## TASK DETAILS
One line in the listing below contains "Muere Tim Curry". Repeat that line and each line after it exactly, ending with the last one.
%%
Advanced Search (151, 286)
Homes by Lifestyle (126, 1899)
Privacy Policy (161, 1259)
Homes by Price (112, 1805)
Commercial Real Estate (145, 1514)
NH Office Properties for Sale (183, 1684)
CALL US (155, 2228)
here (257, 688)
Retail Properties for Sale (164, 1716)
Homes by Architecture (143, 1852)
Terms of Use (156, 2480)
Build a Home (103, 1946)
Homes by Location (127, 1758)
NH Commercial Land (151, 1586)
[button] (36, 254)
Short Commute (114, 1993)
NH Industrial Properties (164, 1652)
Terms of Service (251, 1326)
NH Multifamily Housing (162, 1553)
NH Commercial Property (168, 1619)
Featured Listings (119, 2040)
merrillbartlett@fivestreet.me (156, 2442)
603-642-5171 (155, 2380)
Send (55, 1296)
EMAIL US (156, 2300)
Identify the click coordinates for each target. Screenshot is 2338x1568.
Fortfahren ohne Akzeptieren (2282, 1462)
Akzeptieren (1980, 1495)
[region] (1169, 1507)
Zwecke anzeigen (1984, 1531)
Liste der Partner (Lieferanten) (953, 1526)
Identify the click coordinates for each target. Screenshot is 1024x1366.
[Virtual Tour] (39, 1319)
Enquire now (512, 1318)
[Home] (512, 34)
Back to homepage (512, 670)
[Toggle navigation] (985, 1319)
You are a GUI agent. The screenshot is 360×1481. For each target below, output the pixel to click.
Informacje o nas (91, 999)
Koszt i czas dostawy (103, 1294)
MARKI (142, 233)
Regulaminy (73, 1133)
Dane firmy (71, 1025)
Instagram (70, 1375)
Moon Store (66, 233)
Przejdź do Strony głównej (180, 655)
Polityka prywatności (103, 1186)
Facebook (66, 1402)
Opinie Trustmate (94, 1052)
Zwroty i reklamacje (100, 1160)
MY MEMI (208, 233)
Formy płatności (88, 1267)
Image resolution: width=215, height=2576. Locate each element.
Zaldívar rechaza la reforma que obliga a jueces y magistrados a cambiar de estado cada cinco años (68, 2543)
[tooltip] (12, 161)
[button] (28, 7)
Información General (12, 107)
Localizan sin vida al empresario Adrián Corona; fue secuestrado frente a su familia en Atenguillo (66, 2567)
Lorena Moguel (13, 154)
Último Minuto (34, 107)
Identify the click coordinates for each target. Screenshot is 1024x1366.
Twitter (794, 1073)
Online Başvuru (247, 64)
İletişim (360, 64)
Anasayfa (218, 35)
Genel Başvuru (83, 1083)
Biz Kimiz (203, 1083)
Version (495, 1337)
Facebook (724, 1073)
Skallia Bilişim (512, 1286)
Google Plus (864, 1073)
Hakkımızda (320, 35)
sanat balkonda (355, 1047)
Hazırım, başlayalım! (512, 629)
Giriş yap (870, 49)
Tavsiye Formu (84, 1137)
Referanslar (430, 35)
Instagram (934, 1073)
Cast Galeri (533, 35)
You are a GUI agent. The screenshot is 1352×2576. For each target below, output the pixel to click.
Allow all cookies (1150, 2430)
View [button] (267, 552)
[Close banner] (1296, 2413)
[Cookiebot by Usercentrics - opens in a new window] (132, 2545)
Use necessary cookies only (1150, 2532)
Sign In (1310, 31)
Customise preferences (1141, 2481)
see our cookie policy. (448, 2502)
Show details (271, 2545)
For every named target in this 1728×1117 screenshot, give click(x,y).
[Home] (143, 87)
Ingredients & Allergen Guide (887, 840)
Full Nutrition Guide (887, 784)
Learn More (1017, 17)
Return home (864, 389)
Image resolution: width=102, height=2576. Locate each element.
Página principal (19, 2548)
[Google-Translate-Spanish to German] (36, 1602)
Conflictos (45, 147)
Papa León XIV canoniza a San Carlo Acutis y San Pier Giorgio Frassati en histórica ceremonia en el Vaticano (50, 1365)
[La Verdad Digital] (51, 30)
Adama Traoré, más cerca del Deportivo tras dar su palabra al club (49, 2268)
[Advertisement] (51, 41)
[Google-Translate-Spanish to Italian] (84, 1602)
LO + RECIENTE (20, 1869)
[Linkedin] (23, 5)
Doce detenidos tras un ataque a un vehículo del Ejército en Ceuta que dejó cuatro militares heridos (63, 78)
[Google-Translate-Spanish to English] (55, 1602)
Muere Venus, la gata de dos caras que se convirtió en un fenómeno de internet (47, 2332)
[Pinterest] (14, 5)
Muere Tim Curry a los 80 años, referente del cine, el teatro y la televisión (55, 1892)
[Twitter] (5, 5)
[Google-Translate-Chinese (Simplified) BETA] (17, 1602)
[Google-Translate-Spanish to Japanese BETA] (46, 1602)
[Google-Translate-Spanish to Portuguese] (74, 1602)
%%
## SOLUTION TO THIS PROBLEM
Muere Tim Curry a los 80 años, referente del cine, el teatro y la televisión (55, 1892)
[Twitter] (5, 5)
[Google-Translate-Chinese (Simplified) BETA] (17, 1602)
[Google-Translate-Spanish to Japanese BETA] (46, 1602)
[Google-Translate-Spanish to Portuguese] (74, 1602)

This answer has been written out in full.